┌─ GIVEN PASSAGE

Research-based pedagogical experiments now frequently make use of new technologies, for example:
Problem-based learning: institutionalizing the research model in
the classroom
Over the past four years--with the help of an NSF/DUE grant obtained by a core group of 7
faculty in biology, chemistry, physics, biochemistry, and astronomy--UD has affirmed and
built upon these many individual and departmental faculty gains by developing an
institutional focus on Problem-Based Learning (PBL) and related modes of creating active
learning environments.
PBL itself is a radical departure from the lecture method of instruction. At its heart is the use of realistic problems or activities to lead groups of students to new concepts and skills. Because of its use of realistic problems, PBL naturally involves students in the relation of science and engineering to issues facing the broader society. In the PBL procedure, the faculty presents a problem, class time is spent in small groups organizing approaches to the problem, students work in the library and in the lab to find answers, reporting back the next class period to the small groups. The teacher is a facilitator, in larger classes aided by graduate assistants or by undergraduate tutors who are themselves engaged in undergraduate research. Class sizes range from 15 to 500, and instruction ranges from honors majors to non-honors general education students. Further information, sample course syllabi, and publication references are available on the WWW for Problem-Based Learning.

└─
┌─ RECORDS SUPPLIED

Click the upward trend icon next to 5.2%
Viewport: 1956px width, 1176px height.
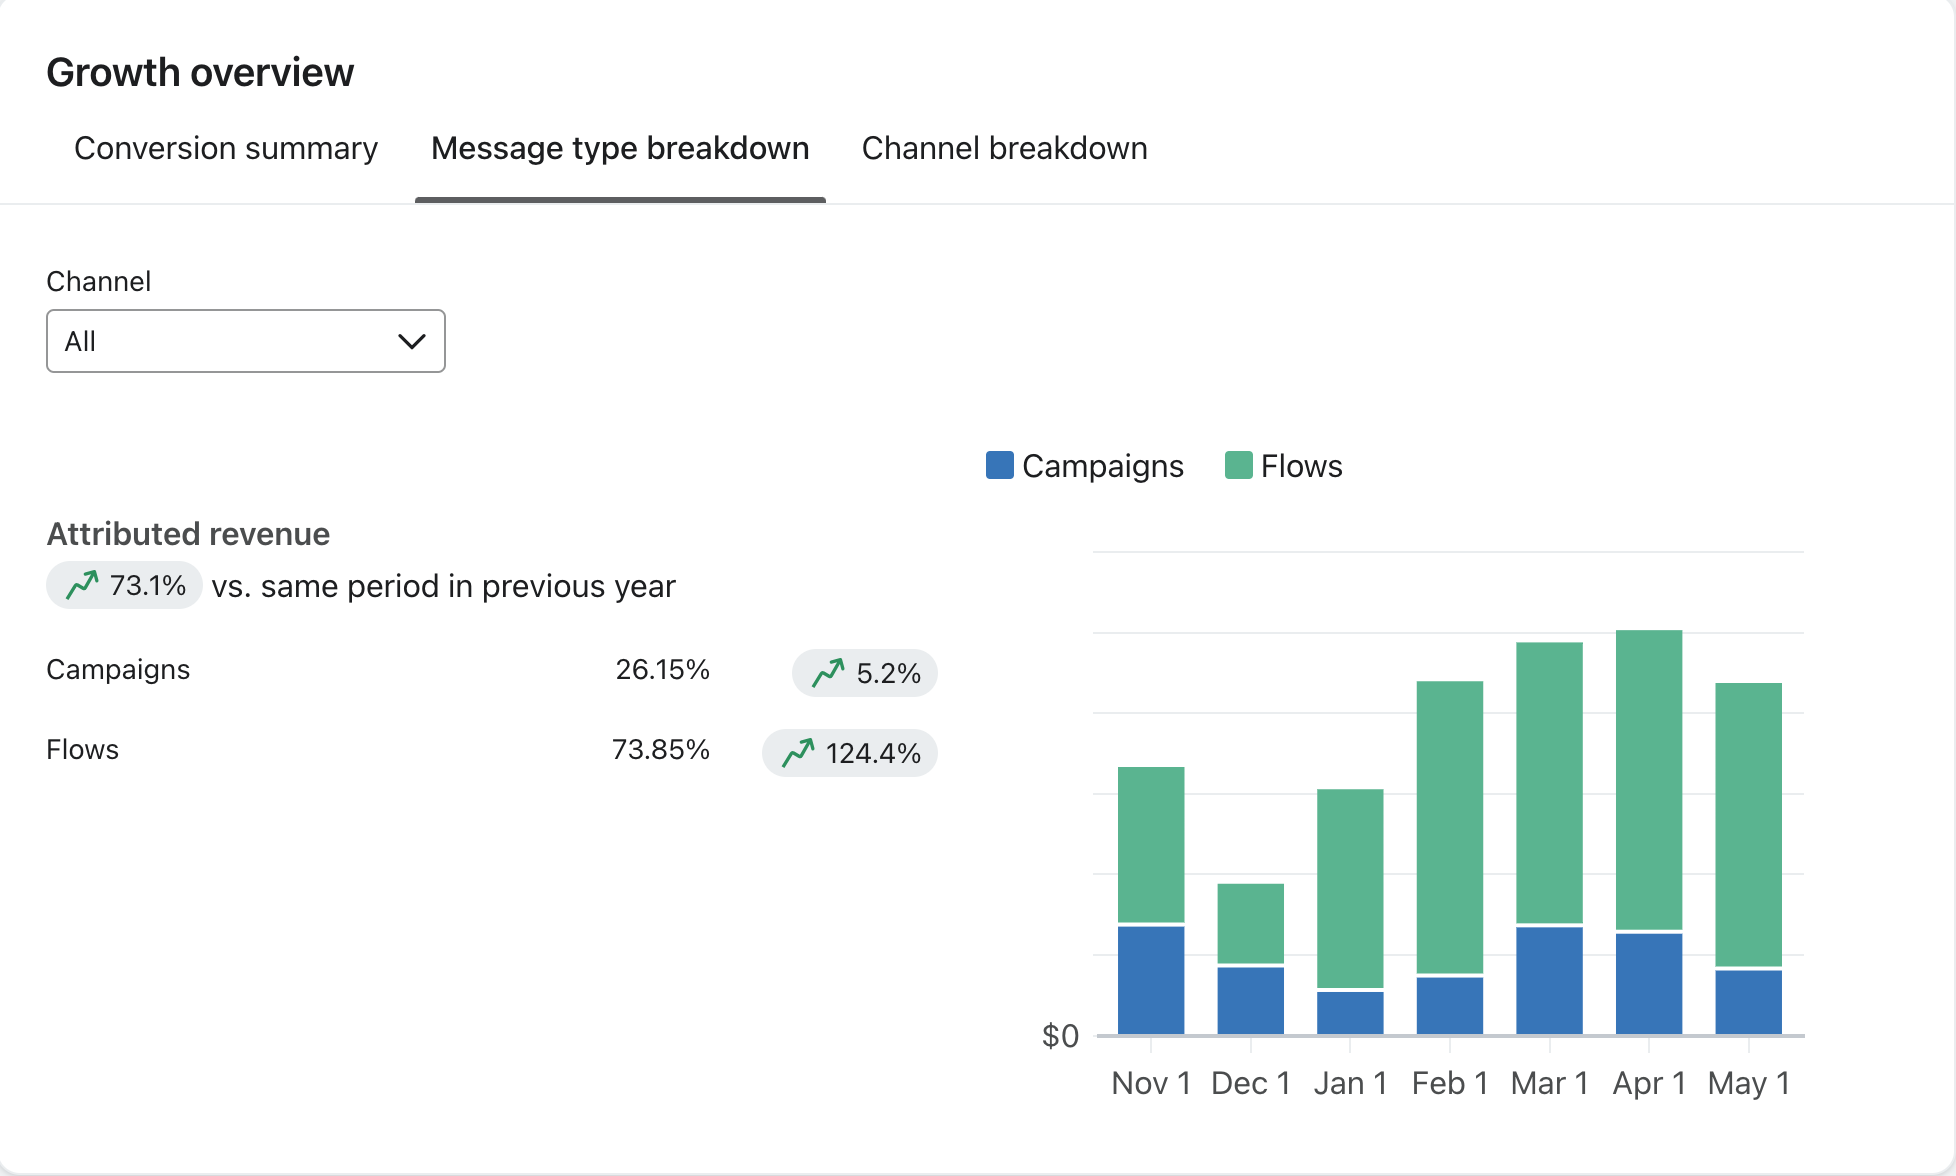click(x=829, y=673)
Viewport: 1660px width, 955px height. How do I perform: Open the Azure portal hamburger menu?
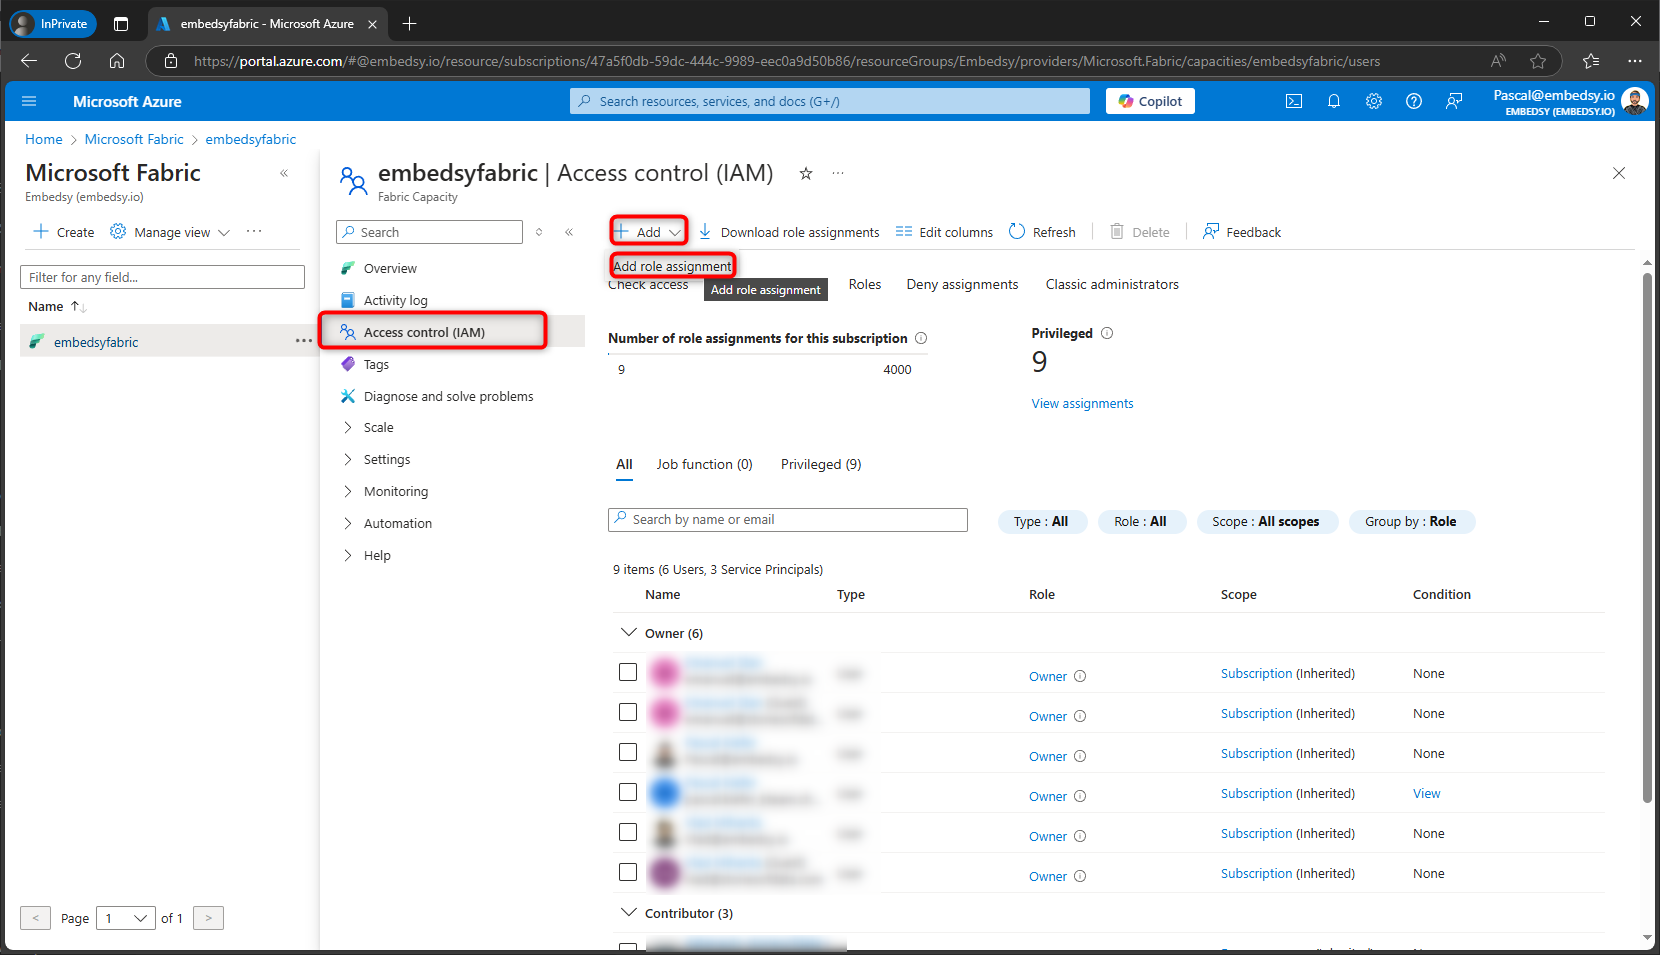29,101
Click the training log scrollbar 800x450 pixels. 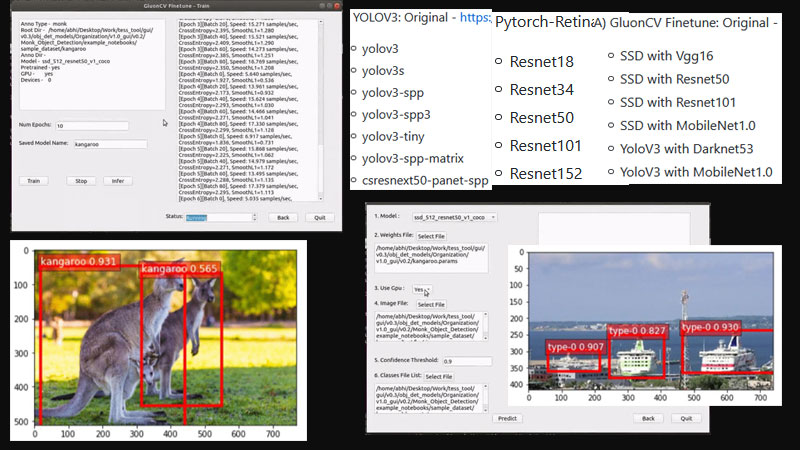coord(320,100)
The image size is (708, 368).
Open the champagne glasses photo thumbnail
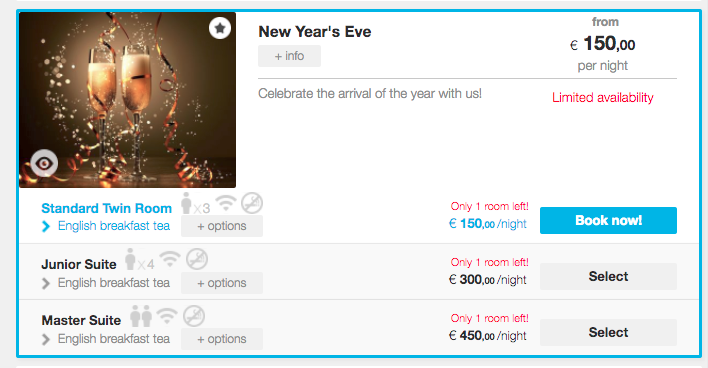127,100

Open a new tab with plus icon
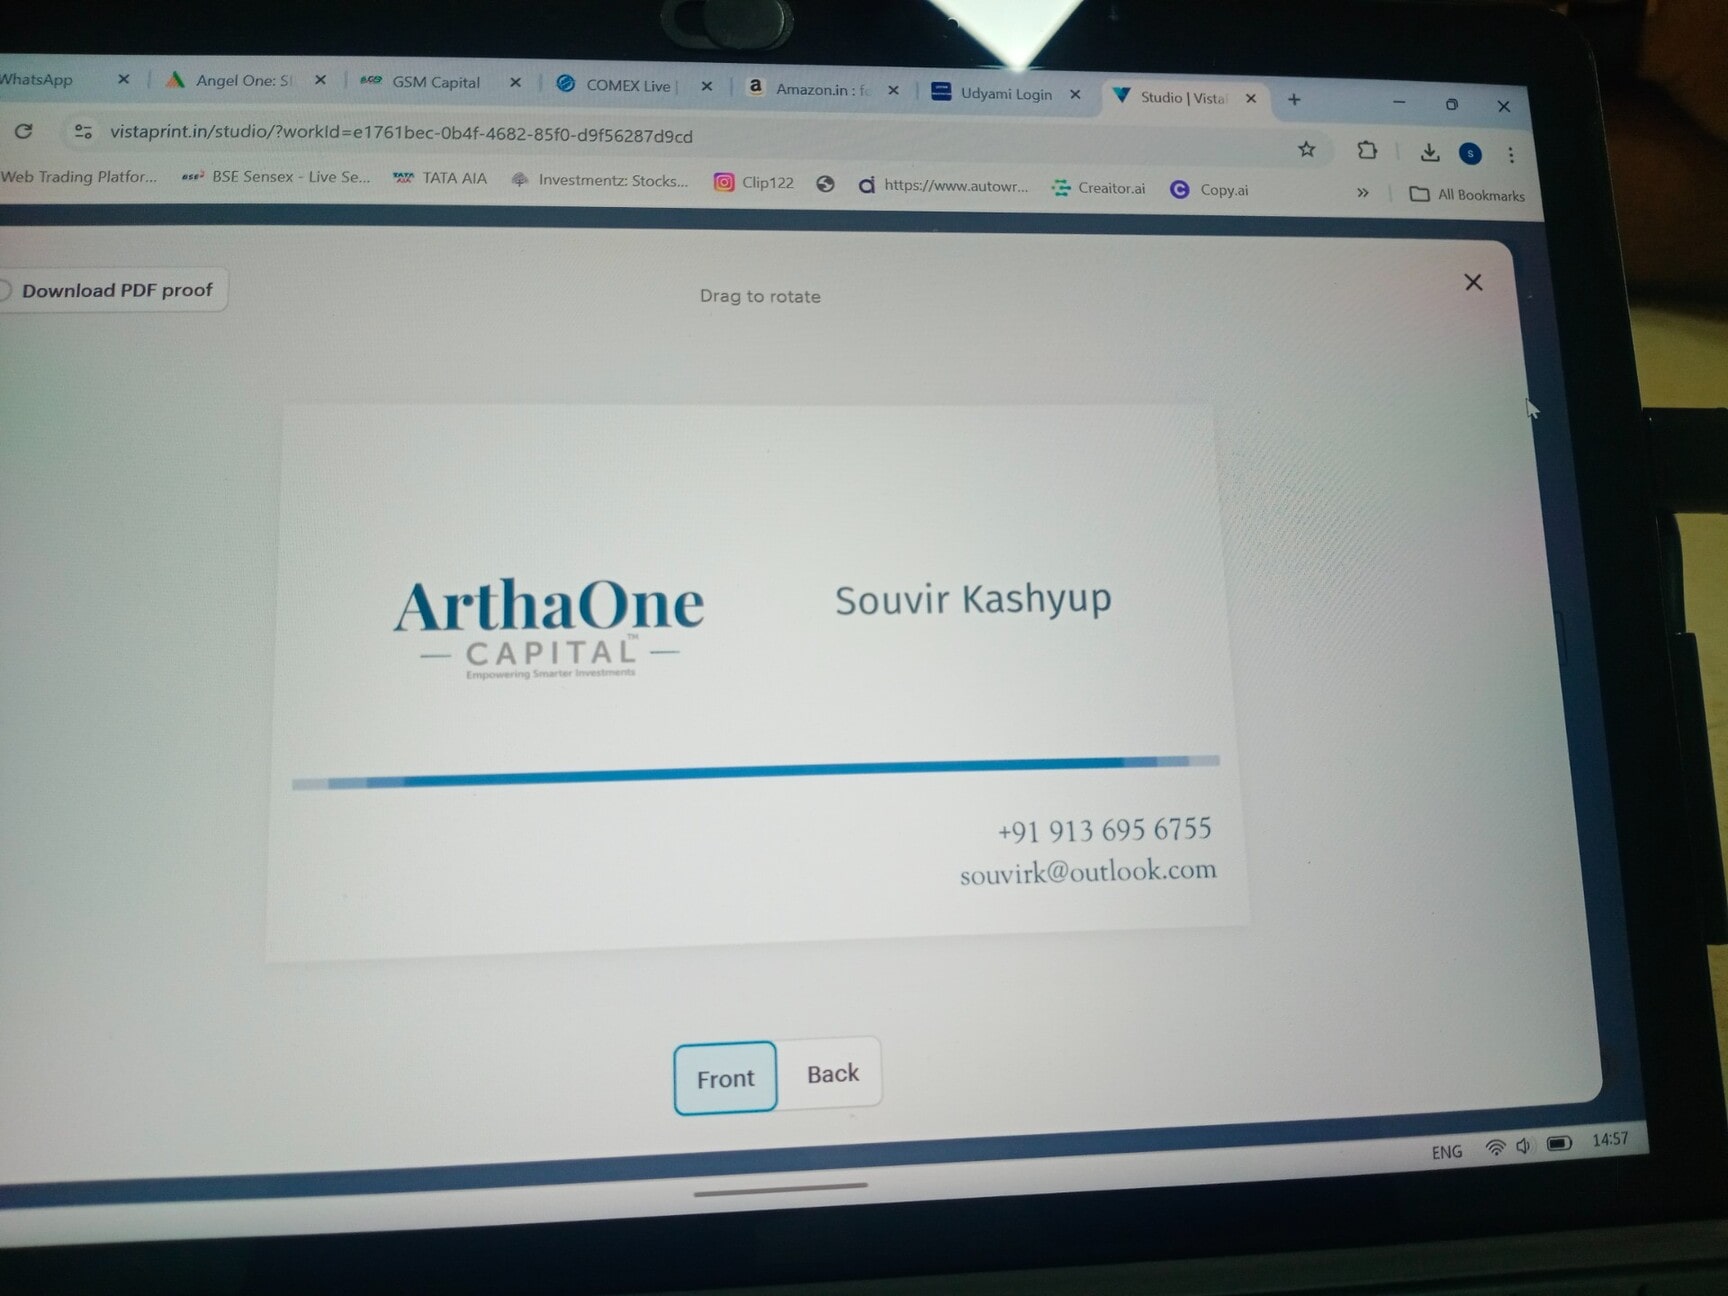[1294, 100]
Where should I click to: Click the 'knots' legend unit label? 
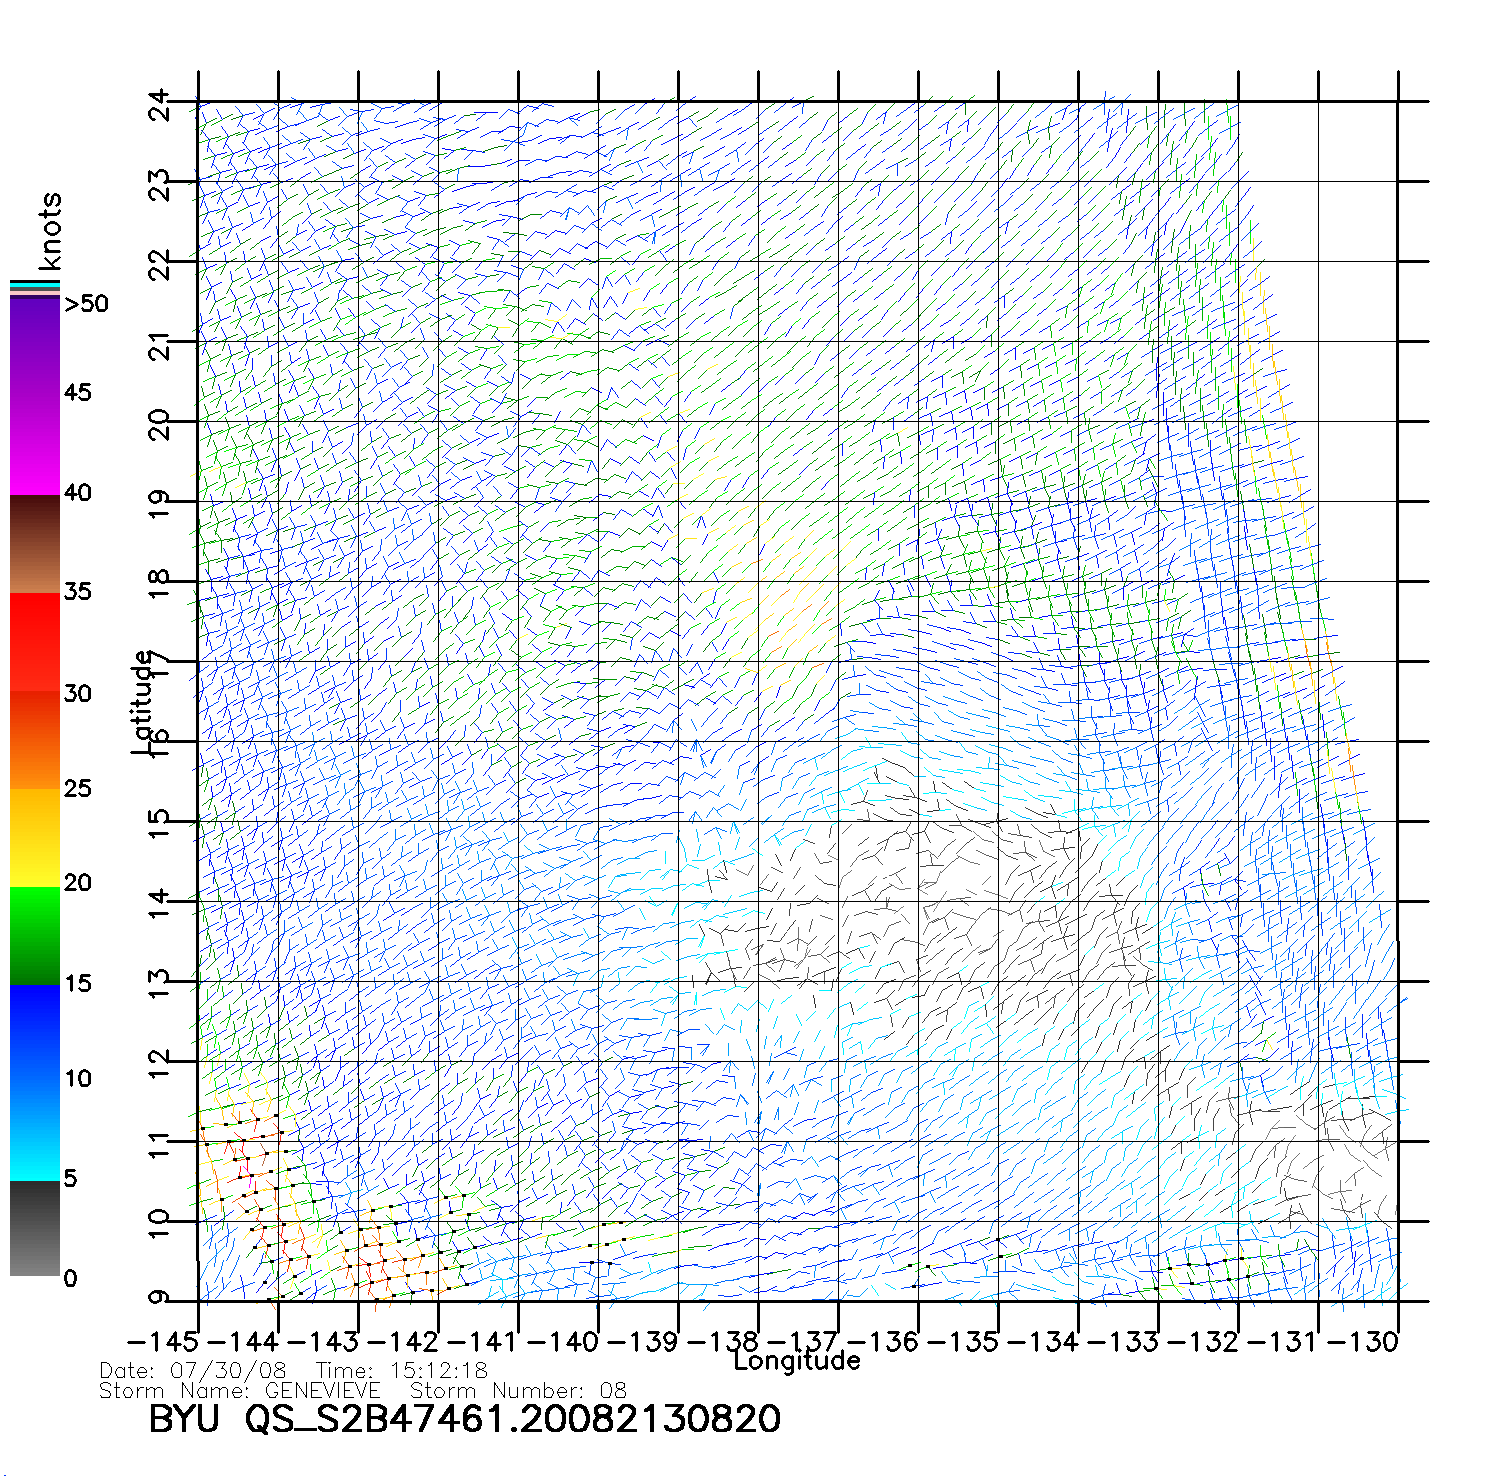click(49, 231)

└─

BRIEF 1
In the passage on problem-based learning, what range of class sizes is given?
BRIEF 2
Continue the passage on problem-based learning, starting after its final sentence.

TASK RESPONSE 1
From 15 to 500 students.

TASK RESPONSE 2
PBL is introduced to UD faculty through regularly offered, specially designed workshops, sponsored by the Center for Teaching Effectiveness (CTE), whose staff then work individually with faculty to design their own versions. PBL is now more widely practiced in science and engineering instruction at UD than at any other institution in the world, each year impacting about 1000 UD students from many different disciplines.
UD is currently increasing the number of classrooms designed for PBL instruction. Instead of bolted rows of lecture-room seats, PBL classrooms ideally have several round tables with chairs to facilitate group work. They also feature many electrical outlets to facilitate the use of new technologies in a flexible way. Two existing rooms have been remodeled, and the major new W. L. Gore classroom building under construction has PBL specifications built into its design.
UD's role as a model for other institutions seeking to integrate research-modeled instruction into their curricula is evidenced by the attendance of 125 faculty from the U.S. and six other countries at PBL's Third Conference on Problem Based Learning in Undergraduate Science, June 9-12, 1996. UD faculty are presenting their insights into and experience with PBL at conferences and publishing widely; they can be reached through the regularly maintained Web site.
Qualitative outcomes: for students and faculty
Students who have had the undergraduate research apprenticeship experience will
demonstrate the characteristics listed in our vision statement, which we have worked out in
cooperation with industrial friends to describe the ideal employee. During their
undergraduate years, these students' will experience increased motivation for all learning,
will choose challenging courses of study, will develop individual initiative and
problem solving, will learn actively to seek resources and to work effectively as part of
teams, will experience increased self-confidence, and will gain increasingly sophisticated
understanding of the nature of the research process and the importance to society of the
research endeavor.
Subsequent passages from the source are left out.